Read also: CBN’s bumper rate hike worries manufacturers, others

With the above provisions, the Governor of the CBN does have the power to apply to the Federal High Court for an exparte order to freeze bank accounts believed to have been involved in foreign exchange transactions not permitted by the FX Act as this is a criminal offence.

However, this is not the first time the CBN has been criticized for using exparte orders to freeze bank accounts indiscriminately. In October 2020, the CBN applied to freeze 20 bank accounts linked to individuals and a company alleged to have sponsored the #EndSARS protests in Nigeria, for the investigation of claims of suspected terrorism financing. Interestingly, the same Honourable Justice who granted the ex parte order in the #EndSARS matter also heard and granted the FinTech Order.

While we cannot say whether the affected companies were using funds from the Official FX Market to purchase foreign securities, the question remains whether an exparte order freezing accounts which possibly held investors’ funds was ill-advised.

ExParte Orders
The Federal High Court (Civil Procedure) Rules 2019 (“FHC Rules”) provides that an order made on a Motion ExParte, shall not be valid for more than 14 days after any person affected by the order has applied to the court to vary or discharge the order unless the court directs otherwise in the interest of justice. In addition, an application to vary or discharge an order made ex-parte may be made by the party affected within 14 days of being served the exparte order and shall not last for more than 14 days after the application has been argued unless the court otherwise directs, while, where a motion to vary or discharge an exparte order is not taken within 14 days of its being filed, the ex parte order shall lapse unless the court otherwise directs in the interest of justice.

It is a settled legal position that exparte orders are meant to serve as stop-gap measures in cases of emergency or where it is expedient to do so, and such orders are to be for short periods while an application on notice is brought before the court. The Supreme Court of Nigeria in Group Danone & Anor v. Voltic (Nigeria) Limited explained this further when it held that: “An ex-parte injunction is expected to last for a very short time moreso, as the procedure, is likely to be abused by litigants. This is why, the order, must be very sparingly made and only when the circumstances, are urgent and compelling such as to leave the court with no other alternative in preventing an anticipated injury of a grave nature.”

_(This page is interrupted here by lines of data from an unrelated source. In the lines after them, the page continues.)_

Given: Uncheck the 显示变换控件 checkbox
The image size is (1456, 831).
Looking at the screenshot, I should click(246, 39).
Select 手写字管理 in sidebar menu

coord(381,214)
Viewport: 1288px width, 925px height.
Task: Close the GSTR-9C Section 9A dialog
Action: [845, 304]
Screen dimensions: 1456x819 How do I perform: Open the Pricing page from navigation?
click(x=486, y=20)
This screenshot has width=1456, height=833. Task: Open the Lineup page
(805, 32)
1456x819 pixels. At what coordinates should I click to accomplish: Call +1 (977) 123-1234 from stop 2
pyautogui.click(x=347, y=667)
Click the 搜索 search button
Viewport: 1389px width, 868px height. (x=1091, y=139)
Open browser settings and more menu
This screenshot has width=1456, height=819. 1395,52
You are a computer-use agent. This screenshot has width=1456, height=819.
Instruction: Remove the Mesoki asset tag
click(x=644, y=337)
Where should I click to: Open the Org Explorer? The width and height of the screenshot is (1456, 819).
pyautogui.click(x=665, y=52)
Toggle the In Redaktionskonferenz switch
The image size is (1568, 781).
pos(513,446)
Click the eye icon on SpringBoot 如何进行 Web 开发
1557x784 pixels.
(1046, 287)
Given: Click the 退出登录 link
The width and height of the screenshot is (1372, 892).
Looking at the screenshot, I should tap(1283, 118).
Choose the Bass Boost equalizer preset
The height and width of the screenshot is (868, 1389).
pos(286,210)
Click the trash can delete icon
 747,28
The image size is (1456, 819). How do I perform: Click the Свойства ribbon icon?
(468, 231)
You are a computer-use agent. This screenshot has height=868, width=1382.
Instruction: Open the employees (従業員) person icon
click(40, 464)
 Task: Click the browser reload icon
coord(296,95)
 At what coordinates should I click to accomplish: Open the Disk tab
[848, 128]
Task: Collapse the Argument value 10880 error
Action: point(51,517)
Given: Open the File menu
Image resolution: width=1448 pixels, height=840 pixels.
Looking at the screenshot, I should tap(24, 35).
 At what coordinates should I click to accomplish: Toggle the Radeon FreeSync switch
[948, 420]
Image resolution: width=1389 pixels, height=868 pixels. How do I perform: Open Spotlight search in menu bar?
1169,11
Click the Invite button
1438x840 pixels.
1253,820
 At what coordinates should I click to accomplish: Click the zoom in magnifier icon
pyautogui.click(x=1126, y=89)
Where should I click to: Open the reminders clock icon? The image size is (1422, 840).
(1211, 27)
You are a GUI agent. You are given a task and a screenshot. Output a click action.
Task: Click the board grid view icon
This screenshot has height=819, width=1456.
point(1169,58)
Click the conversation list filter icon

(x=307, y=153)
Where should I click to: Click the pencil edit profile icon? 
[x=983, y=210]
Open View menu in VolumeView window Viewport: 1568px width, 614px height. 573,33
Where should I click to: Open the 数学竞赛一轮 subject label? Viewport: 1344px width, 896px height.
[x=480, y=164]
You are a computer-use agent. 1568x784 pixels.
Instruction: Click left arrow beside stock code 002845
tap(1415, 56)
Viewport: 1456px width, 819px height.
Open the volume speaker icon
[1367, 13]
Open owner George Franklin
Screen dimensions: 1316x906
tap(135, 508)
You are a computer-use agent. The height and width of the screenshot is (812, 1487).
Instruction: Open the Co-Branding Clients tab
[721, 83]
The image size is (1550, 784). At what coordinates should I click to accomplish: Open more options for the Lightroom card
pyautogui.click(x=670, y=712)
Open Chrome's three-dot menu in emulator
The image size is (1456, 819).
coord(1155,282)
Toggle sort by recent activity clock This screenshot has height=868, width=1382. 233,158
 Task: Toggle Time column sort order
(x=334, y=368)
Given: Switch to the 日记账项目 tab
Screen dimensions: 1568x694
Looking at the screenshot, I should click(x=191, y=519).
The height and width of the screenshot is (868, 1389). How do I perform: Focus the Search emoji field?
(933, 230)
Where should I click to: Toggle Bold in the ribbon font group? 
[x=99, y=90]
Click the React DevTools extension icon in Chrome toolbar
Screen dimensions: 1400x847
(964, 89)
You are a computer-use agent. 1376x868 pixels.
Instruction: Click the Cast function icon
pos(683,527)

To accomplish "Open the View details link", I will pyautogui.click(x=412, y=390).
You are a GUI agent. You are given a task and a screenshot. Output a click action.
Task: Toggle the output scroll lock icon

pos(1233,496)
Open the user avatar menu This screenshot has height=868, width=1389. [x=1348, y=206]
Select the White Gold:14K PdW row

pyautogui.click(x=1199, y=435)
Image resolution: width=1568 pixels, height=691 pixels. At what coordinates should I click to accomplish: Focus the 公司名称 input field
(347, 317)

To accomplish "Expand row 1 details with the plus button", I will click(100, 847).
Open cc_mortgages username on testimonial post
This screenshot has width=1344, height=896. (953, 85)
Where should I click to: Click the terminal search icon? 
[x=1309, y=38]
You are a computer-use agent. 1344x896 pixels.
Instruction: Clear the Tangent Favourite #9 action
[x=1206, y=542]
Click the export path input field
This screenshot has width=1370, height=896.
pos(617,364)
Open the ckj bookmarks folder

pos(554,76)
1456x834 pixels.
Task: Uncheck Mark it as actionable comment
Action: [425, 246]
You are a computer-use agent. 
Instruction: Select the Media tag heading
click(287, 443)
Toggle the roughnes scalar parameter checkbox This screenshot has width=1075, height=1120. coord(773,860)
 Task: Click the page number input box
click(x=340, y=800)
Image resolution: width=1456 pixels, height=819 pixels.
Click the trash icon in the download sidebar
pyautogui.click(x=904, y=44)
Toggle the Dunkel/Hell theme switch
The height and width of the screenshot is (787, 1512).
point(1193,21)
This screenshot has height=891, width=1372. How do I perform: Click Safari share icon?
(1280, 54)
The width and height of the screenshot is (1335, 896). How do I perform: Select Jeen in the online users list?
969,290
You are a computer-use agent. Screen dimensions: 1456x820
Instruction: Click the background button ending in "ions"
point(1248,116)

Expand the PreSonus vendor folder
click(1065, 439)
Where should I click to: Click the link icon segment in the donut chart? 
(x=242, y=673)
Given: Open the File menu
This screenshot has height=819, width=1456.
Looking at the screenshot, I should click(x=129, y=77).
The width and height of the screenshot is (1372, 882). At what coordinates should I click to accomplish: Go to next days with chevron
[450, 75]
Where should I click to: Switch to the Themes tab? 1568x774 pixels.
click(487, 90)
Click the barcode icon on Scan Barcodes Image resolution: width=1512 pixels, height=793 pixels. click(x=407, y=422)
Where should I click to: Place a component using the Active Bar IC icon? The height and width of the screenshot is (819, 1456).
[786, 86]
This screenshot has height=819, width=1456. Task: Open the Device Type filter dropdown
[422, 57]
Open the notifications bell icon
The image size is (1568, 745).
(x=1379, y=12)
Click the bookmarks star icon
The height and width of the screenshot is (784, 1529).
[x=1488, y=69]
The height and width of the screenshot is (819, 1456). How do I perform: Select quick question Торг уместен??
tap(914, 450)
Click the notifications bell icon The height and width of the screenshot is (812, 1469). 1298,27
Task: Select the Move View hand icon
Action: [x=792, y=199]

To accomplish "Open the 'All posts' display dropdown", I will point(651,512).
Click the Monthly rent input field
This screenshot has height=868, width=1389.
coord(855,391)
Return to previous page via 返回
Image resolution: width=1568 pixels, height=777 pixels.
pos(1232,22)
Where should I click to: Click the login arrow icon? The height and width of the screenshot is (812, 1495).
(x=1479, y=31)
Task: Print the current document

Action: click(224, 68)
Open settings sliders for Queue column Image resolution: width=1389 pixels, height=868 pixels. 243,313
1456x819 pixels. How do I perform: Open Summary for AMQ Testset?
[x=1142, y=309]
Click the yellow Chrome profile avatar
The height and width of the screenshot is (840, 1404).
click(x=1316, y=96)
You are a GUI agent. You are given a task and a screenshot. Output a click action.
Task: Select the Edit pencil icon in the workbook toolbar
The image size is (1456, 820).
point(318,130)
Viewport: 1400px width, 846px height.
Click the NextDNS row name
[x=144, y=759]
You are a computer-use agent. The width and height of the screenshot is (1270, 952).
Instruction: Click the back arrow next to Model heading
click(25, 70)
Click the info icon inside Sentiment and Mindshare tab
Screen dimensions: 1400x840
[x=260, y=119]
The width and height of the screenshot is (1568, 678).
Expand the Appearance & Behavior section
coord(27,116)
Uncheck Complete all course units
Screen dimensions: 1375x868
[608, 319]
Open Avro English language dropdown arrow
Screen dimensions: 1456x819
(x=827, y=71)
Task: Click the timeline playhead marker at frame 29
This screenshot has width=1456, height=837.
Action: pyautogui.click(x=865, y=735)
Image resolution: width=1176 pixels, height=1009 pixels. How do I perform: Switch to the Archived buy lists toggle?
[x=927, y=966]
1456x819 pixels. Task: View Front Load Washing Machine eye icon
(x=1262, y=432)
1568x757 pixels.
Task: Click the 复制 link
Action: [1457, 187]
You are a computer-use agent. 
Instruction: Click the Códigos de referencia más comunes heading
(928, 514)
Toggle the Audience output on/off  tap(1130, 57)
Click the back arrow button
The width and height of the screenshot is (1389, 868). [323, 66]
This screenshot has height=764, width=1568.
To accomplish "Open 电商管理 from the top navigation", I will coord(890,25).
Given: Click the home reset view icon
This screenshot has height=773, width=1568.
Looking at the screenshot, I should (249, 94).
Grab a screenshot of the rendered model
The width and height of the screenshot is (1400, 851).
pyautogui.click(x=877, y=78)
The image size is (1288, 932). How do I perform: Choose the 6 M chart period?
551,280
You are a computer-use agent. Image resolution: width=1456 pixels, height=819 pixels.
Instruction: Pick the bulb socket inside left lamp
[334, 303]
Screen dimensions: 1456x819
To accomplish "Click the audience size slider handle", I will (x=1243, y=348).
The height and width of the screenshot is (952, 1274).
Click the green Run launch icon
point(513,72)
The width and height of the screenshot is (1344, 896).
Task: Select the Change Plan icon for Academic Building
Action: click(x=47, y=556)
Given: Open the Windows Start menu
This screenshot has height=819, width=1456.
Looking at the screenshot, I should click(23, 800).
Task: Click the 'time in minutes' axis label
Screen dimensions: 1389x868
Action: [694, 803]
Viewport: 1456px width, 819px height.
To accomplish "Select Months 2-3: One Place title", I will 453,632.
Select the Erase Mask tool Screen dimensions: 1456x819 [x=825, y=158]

The FinTech Order for 180 days conflicts with the long-held principle of the Nigerian courts that ex parte orders are expected to last for short periods, also reiterated in the number of days stipulated in the FHC Rules.
While it may be argued that the FinTech Order lasting for 180 days is ‘in the interest of justice’ as allowed under the FHC Rules, this discretion exercised by the court appears to have been drawn far beyond what could be envisaged under our laid judicial precedents and legal principles.

Conclusion
Operating in a developing economy with innovative products and services aimed at disrupting the market certainly comes with its own hurdles. By the nature of a developing economy, regulators in financial sectors are hyper-focused on protecting the public and financial stability. It is a difficult task balancing this responsibility with ensuring and fostering innovation in the market.

FinTech entities have to also be responsible in ensuring they remain compliant with the applicable regulatory framework while engaging with the regulatory authorities for better and more effective regulations.
Furthermore, while the SEC is the primary regulator for investment tech platforms offering foreign securities to Nigeria, the role of the CBN in overseeing some aspects of the well-structured operation vis-à-vis foreign exchange considerations cannot be overstated. It is, therefore, necessary that FinTechs ensure they have strong compliance processes in place so they can be safeguarded against some of these issues that are bound to arise in this emerging market.